§ GIVEN PASSAGE
______

Now, I got to the bottom of page 6 and my maths failed me: I can't follow the expansion, but I expect that the reviewers of Physica A or where ever the gentleman who wrote this sends it off to will be able to check. I do follow the principle of the proof though and it's pretty intuitive to me, for what that's worth.

Anyway, I can't say I give a hoot what the majority or minority think - and nor should anyone else. Read the paper for yourself and make up your mind.

* The author thanks Al Aho, Dan Boneh, P ́eter Ga ́cs, Zvi Galil, Fred Green, Steve Homer, Leonid Levin, Dick Lipton, Ashwin Maran, Albert Meyer, Ken Regan, Ron Rivest, Peter Shor, Mike Sipser, Les Valiant, and Ben Young for insightful comments. He also thanks Eric Bach for inspiring discus- sions on some of the number theoretic estimates, and we hope to report some further improvements soon [7]. A similar result can be proved for Shor’s algorithm computing Discrete Logarithm, and will be reported later.

1 comments

To be clear: there are two related but ultimately separate claims here.

1. Shor's algorithm won't work on the very noisy quantum computer we have for the near and intermediate future.

2. Shor's algorithm won't work on a hypothetical error corrected future quantum computer.

Claim 1 is pretty convincing proved in the paper. Claim 2 is not. The author puts forward some arguments for claim 2 in the introduction and conclusions but explicitly states that he does not prove it.

I think the point of view that the person you're replying to is talking about is claim 2. There are pretty good reasons to believe that claim 2 is false in my opinion, in particular we have threshold theorems for quantum error correction which should "save the day" for quantum computing.

I am embarrassed because I looked up the quantum error correction paper and (guess what) I'm totally out of my depth on it!

So I could be being a complete plonker here, but what I can understand tells me that for quantum error correction there's an error rate which is the lowest bound on what can be corrected, but my reading of the Shor's Algorithm paper is that when there's noise the algorithm just doesn't work - so n>nc as n is 1?

Ok so the relevant error rate you can think of as a quantity measuring (either on average or worst case) how far the state you produced in your quantum computer is from the state you wanted to create. I.e. if the error rate is small the states are close and if its large they're very different. You can also model the noisy system as something like reality rolls a dice and randomly chooses whether to apply the operation you wanted or do something different. If the error rate is small then most of the time it does what you wanted.

______

§ ROWS
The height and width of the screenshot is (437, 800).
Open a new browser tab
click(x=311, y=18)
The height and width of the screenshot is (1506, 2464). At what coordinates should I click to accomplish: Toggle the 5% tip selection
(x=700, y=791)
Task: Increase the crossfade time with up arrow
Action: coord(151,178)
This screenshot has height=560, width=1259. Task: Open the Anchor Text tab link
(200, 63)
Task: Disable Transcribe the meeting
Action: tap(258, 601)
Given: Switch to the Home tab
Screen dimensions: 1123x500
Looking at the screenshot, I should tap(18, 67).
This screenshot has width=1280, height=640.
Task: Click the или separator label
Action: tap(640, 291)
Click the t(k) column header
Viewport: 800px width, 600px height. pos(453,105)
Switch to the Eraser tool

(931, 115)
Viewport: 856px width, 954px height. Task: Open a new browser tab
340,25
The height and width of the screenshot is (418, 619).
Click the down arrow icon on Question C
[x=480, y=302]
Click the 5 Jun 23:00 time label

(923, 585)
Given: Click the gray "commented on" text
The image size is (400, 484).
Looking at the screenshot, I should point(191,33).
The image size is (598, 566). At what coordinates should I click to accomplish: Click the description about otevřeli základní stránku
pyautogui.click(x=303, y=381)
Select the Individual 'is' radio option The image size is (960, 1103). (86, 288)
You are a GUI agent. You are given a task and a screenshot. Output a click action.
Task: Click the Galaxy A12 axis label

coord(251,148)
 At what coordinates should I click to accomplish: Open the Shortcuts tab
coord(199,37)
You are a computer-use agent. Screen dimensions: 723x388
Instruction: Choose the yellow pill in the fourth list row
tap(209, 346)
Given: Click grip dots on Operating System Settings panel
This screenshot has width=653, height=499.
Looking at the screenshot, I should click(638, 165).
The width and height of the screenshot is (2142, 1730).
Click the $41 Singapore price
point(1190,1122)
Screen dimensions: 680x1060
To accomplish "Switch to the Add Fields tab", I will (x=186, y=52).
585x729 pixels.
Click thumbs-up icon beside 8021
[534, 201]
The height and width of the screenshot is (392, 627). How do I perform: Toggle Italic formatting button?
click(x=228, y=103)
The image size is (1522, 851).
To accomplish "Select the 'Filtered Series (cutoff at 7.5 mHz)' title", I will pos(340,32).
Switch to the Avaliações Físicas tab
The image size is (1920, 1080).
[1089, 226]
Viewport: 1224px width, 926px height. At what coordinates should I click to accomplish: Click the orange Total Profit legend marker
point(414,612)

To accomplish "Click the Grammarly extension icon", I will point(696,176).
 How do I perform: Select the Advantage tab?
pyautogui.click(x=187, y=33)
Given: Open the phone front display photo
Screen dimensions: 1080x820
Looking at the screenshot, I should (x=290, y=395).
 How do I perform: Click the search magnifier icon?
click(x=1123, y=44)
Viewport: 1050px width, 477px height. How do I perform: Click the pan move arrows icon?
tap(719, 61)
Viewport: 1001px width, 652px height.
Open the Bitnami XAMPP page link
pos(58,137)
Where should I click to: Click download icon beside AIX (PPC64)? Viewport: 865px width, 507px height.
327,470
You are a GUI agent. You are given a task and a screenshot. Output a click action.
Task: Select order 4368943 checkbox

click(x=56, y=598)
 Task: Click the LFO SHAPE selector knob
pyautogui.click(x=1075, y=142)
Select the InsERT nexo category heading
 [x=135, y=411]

______

§ EXERCISE REQUIREMENTS
A: Print the Shor's algorithm discussion word for word from "Now, I got to" to "up your mind.".
B: Carry on the Shor's algorithm discussion with the next part after its final sentence.
The entries are separate material and have nothing to do with the discussion of Shor's algorithm.

§ ANSWERS TO THE TASKS
A:
Now, I got to the bottom of page 6 and my maths failed me: I can't follow the expansion, but I expect that the reviewers of Physica A or where ever the gentleman who wrote this sends it off to will be able to check. I do follow the principle of the proof though and it's pretty intuitive to me, for what that's worth.

Anyway, I can't say I give a hoot what the majority or minority think - and nor should anyone else. Read the paper for yourself and make up your mind.

B:
The point of the Shor's algorithm paper is that Shor's algorithm doesn't scale, that is you might be able to factor some numbers but if you have some fixed nonzero error then you can't factor bigger numbers just by adding more qubits.

On the other hand the point of the threshold theorem for quantum error correction is that as long as the error rate you have is less than some critical value, then you can make your error rate smaller by adding more qubits.

The way this works is that you can use a bigger quantum system to simulate a smaller one with a smaller error rate. Let's say (for example) you can use your bigger quantum system to simulate a smaller one with half the error rate. Then you could add another layer of simulation so now your physical system is simulating a smaller system, which is simulating a smaller system which has a quarter of the error rate. People have analysed how many extra qubits you need for this sort of error correction and it essentially adds a polylogarithmic overhead to your requirements. Polylog is very good scaling, but the constants are (as far as I know) pretty big right now and therefore impractical.

If you do this "properly", and someone manages to build a physical system you can scale like this with an error rate below the required threshold then this essentially circumvents the problem in the Shor's algorithm paper, you add more physical noisy qubits and reduce the error in your simulated "logical" qubits.

The author of the Shor's algorithm paper essentially doesn't believe this threshold theorem stuff is actually going to work in reality, partly because they think quantum mechanics is wrong (it is, but it's wildly unclear if its wrong in a way that would cause problems for the threshold theorem).

Then there is the hypothetical quantum computer systems whose error rates are so slow as to be negligible and you don’t need error correction at all. Those may be on the horizon as well.